- [WHAT IS NEEDED] Print exactly, and only, the lines running from the line containing "PEYTON AND ME (109, 1167)" through the end of the records below.

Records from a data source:
--- START ---

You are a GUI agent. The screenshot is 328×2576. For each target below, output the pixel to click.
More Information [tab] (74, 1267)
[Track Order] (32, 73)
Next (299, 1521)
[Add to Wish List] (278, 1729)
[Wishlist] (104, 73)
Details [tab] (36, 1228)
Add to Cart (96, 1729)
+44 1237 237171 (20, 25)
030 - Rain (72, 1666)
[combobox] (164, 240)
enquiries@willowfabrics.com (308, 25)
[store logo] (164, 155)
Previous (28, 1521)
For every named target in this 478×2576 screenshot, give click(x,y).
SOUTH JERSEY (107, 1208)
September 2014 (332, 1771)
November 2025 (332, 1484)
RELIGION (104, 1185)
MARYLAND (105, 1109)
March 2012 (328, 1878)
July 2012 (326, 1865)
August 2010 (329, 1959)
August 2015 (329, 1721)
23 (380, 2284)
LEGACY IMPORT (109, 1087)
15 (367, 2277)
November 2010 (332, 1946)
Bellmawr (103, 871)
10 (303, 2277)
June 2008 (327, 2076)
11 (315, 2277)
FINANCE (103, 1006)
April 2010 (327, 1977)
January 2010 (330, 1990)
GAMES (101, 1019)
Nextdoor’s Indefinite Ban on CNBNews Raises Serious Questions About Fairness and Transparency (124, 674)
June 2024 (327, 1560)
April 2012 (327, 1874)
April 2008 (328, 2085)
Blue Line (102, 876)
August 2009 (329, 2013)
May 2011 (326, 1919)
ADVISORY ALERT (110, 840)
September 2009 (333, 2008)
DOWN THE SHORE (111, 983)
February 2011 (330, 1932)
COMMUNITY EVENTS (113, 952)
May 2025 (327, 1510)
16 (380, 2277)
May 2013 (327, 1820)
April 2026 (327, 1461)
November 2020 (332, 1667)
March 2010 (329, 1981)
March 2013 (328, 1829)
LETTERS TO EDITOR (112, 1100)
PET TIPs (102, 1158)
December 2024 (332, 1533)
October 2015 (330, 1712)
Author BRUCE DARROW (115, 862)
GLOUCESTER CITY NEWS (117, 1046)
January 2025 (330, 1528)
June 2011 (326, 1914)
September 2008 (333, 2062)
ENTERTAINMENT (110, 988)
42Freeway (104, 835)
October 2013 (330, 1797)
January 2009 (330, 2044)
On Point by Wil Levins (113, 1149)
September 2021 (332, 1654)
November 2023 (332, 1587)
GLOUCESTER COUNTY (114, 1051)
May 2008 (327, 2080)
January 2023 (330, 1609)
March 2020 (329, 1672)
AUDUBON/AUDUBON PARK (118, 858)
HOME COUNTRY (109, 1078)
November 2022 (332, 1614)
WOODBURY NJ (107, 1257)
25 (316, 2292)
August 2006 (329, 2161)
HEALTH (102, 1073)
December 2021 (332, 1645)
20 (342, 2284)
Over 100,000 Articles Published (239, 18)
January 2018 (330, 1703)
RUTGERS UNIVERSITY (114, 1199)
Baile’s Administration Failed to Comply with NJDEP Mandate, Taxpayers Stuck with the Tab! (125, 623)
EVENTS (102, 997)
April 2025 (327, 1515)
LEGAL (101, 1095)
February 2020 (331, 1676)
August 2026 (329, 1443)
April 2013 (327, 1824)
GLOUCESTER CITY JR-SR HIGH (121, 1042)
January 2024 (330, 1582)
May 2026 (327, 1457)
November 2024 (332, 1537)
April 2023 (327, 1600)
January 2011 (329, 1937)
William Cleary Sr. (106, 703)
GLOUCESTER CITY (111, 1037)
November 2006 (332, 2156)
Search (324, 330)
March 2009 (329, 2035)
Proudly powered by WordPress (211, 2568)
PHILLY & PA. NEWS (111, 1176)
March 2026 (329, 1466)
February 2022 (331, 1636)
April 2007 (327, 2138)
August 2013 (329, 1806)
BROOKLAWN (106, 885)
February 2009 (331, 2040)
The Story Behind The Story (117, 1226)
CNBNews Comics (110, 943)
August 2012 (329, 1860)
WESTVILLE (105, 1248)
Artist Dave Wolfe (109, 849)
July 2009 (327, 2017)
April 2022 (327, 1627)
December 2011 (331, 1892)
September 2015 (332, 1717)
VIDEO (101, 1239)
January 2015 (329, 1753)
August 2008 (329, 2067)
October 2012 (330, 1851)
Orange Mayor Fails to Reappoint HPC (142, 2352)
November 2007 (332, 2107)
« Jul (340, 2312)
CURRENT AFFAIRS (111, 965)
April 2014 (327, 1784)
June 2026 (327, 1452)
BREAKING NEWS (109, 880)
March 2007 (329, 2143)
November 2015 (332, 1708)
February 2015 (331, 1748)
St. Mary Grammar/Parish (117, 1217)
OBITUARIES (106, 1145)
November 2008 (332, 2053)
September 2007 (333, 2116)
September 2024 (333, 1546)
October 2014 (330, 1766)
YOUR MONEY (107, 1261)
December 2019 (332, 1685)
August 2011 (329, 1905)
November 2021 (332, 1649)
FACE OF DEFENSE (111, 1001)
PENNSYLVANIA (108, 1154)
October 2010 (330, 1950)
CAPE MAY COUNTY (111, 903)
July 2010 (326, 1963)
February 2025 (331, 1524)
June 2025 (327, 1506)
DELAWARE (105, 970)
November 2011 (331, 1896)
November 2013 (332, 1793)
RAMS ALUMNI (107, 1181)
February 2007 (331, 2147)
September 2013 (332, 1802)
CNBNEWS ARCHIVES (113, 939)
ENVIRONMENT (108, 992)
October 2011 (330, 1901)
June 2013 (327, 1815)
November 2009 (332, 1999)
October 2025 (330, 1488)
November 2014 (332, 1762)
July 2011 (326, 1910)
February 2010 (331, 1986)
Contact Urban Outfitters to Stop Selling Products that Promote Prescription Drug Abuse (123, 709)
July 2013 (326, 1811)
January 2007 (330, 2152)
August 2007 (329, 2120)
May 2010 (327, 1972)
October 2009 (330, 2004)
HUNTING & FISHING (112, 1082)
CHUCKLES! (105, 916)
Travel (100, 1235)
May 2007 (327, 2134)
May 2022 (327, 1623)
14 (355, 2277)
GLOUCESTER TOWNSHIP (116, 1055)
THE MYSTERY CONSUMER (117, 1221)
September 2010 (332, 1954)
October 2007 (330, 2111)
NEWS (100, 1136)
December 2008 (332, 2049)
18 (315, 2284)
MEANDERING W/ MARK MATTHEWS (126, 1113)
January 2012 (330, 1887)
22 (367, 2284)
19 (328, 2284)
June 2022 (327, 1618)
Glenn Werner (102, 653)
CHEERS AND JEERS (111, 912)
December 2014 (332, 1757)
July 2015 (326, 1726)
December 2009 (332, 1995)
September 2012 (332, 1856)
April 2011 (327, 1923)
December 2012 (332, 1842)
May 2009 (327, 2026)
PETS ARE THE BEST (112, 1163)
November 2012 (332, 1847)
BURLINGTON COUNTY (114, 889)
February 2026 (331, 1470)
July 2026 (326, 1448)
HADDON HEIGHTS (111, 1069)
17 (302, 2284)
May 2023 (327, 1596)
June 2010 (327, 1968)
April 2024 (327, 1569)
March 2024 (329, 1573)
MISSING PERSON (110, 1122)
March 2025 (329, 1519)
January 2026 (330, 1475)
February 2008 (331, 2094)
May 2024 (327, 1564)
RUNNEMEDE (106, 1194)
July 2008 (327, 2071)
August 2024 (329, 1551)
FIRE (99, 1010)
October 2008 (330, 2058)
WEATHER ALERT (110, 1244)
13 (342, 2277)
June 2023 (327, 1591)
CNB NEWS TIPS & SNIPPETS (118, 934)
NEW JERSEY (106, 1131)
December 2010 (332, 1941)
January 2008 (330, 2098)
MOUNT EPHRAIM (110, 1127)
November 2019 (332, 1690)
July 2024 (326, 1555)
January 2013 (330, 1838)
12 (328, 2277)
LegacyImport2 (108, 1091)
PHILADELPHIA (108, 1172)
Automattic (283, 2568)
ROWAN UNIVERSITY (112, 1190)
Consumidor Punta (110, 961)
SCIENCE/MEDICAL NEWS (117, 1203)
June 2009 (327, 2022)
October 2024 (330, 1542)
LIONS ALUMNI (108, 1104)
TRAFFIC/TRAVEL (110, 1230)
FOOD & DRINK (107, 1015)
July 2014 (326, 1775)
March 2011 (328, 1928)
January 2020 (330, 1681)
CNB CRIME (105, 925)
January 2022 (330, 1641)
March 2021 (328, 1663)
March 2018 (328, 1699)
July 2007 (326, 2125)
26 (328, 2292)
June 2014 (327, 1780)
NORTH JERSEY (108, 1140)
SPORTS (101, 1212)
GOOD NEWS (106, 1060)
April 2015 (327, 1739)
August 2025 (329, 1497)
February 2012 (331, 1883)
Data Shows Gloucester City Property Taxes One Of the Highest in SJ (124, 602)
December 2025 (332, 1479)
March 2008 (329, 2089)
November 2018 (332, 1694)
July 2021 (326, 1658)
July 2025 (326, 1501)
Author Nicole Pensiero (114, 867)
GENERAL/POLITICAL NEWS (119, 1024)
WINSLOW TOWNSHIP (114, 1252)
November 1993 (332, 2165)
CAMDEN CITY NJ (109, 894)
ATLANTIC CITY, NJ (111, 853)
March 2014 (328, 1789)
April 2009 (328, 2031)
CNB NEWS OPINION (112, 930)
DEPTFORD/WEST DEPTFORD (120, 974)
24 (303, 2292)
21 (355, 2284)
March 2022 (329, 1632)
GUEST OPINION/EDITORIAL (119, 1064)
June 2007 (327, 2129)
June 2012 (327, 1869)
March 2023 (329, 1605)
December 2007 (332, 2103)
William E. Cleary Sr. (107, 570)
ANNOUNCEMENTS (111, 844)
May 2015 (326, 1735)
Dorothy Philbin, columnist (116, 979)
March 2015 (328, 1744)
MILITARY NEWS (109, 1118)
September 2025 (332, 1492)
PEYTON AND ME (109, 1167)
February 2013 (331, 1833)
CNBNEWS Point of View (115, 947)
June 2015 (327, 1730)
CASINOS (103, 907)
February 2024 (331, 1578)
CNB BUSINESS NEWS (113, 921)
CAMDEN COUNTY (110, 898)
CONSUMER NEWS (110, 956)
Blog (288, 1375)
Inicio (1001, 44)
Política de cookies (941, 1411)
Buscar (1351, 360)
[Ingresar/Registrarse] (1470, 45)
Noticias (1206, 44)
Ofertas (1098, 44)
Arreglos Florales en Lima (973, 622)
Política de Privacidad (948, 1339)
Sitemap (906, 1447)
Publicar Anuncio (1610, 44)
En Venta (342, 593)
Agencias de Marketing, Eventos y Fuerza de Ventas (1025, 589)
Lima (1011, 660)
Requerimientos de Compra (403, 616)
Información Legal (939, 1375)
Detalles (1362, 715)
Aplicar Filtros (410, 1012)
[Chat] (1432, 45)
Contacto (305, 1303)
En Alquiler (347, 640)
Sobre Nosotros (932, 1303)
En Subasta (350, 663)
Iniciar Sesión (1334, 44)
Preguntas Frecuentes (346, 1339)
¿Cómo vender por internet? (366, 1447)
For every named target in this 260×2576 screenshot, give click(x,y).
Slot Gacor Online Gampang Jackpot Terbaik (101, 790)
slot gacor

--- END ---

- [TASK RESULT]
PEYTON AND ME (109, 1167)
February 2013 (331, 1833)
CNBNEWS Point of View (115, 947)
June 2015 (327, 1730)
CASINOS (103, 907)
February 2024 (331, 1578)
CNB BUSINESS NEWS (113, 921)
CAMDEN COUNTY (110, 898)
CONSUMER NEWS (110, 956)
Blog (288, 1375)
Inicio (1001, 44)
Política de cookies (941, 1411)
Buscar (1351, 360)
[Ingresar/Registrarse] (1470, 45)
Noticias (1206, 44)
Ofertas (1098, 44)
Arreglos Florales en Lima (973, 622)
Política de Privacidad (948, 1339)
Sitemap (906, 1447)
Publicar Anuncio (1610, 44)
En Venta (342, 593)
Agencias de Marketing, Eventos y Fuerza de Ventas (1025, 589)
Lima (1011, 660)
Requerimientos de Compra (403, 616)
Información Legal (939, 1375)
Detalles (1362, 715)
Aplicar Filtros (410, 1012)
[Chat] (1432, 45)
Contacto (305, 1303)
En Alquiler (347, 640)
Sobre Nosotros (932, 1303)
En Subasta (350, 663)
Iniciar Sesión (1334, 44)
Preguntas Frecuentes (346, 1339)
¿Cómo vender por internet? (366, 1447)
For every named target in this 260×2576 screenshot, give click(x,y).
Slot Gacor Online Gampang Jackpot Terbaik (101, 790)
slot gacor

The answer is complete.